Passage to read start

Sunday, June 22, 2008

Interscope v. Does 1-7 ruling reversed

First learned of this from WAVY.com.

In Interscope v. Does 1-7, the Newport News, Virginia, case, targeting 7 students at the College of William and Mary, Judge F. Bradford Stillman has reversed the earlier ruling of Judge Walter D. Kelley, Jr., denying the RIAA's ex parte motion, and has now granted the motion.

No defendants appeared in the action; neither the defendants nor the College were given notice of the application. It is still possible that once the subpoena is issued and served, either the college, or the students, or both, could make a motion to quash.

Passage to read end
Source data start

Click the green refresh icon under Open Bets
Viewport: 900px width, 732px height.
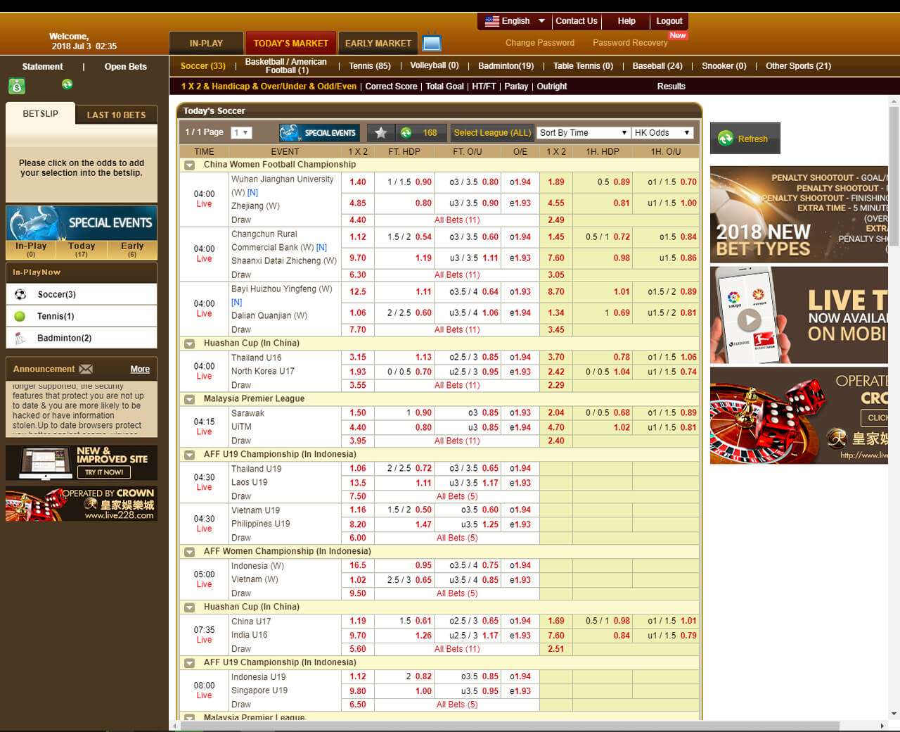(x=67, y=84)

Source data end

- _What to work on_
Copy out the Interscope ruling post starting with "In Interscope v." and going on through "motion to quash.", swapping "subpoena" for "court order".

- _Solution for this problem_
In Interscope v. Does 1-7, the Newport News, Virginia, case, targeting 7 students at the College of William and Mary, Judge F. Bradford Stillman has reversed the earlier ruling of Judge Walter D. Kelley, Jr., denying the RIAA's ex parte motion, and has now granted the motion.

No defendants appeared in the action; neither the defendants nor the College were given notice of the application. It is still possible that once the court order is issued and served, either the college, or the students, or both, could make a motion to quash.